» What is required:
Would you please transcribe the records below exactly, leaving out the pictures?

» Supplied entries:
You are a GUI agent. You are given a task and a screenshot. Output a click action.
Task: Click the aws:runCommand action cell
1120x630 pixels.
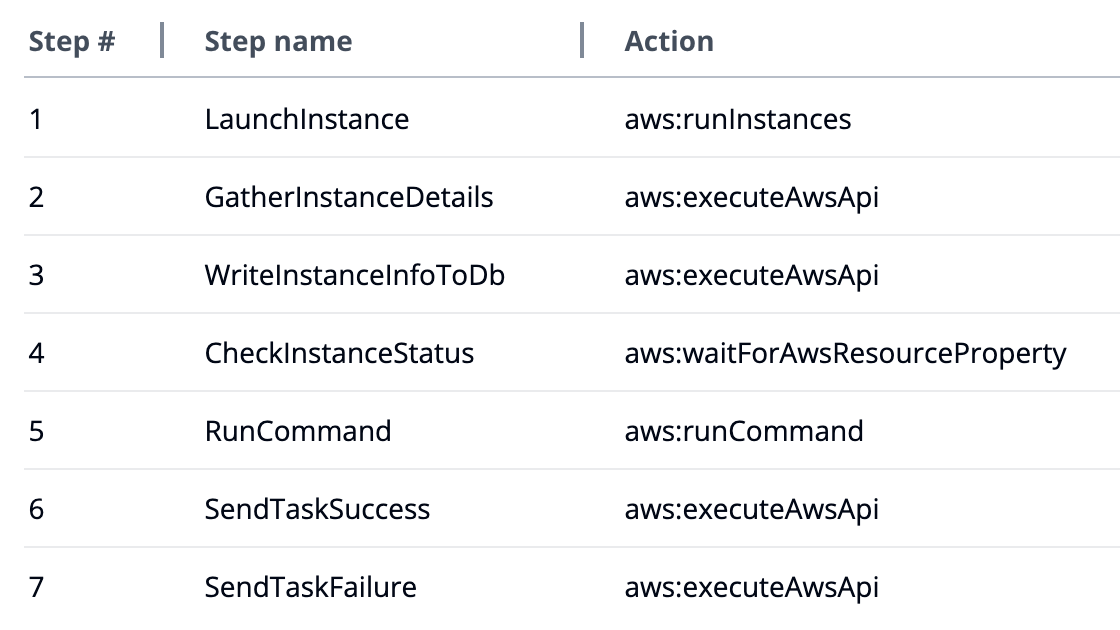coord(744,432)
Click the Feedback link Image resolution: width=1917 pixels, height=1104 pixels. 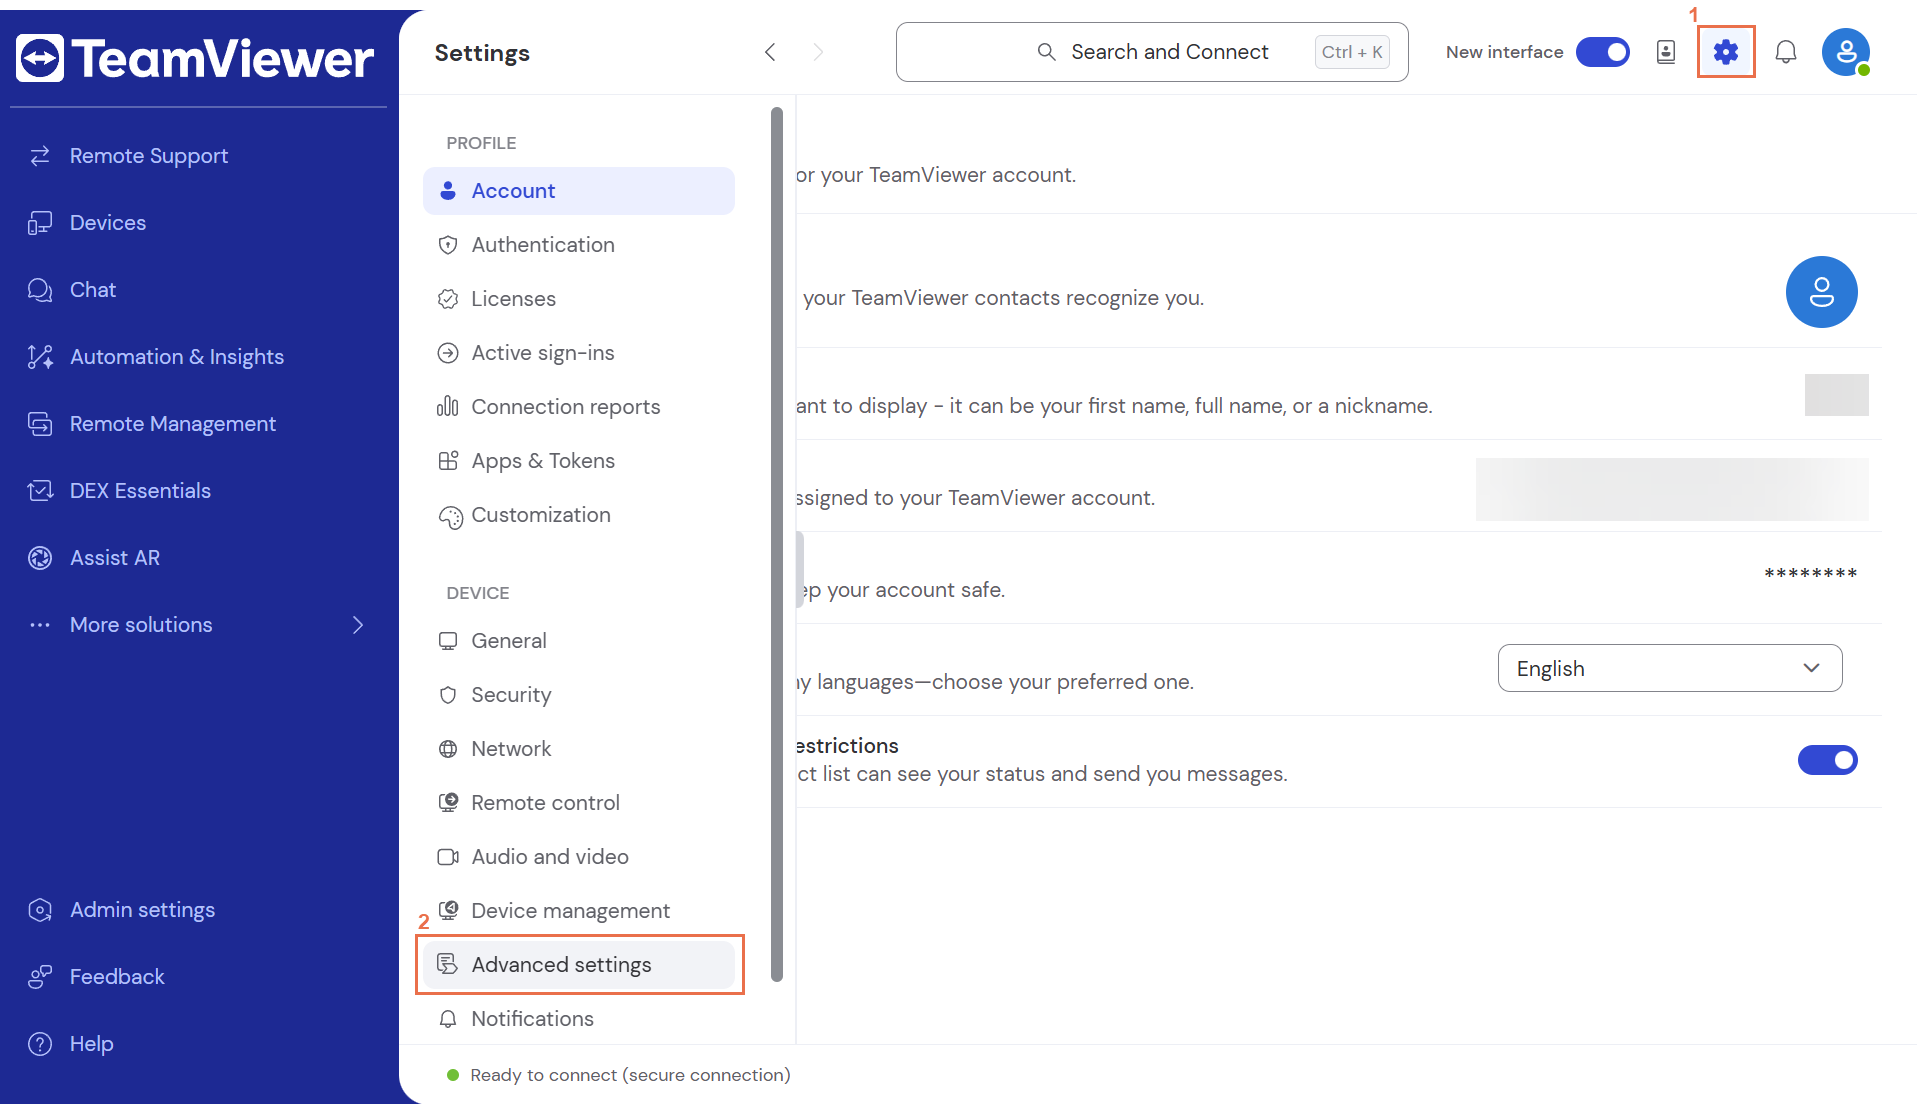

» Expected answer:
You are a GUI agent. You are given a task and a screenshot. Output a click action.
Task: Click the aws:runCommand action cell
1120x630 pixels.
coord(744,432)
Click the Feedback link Image resolution: width=1917 pixels, height=1104 pixels. 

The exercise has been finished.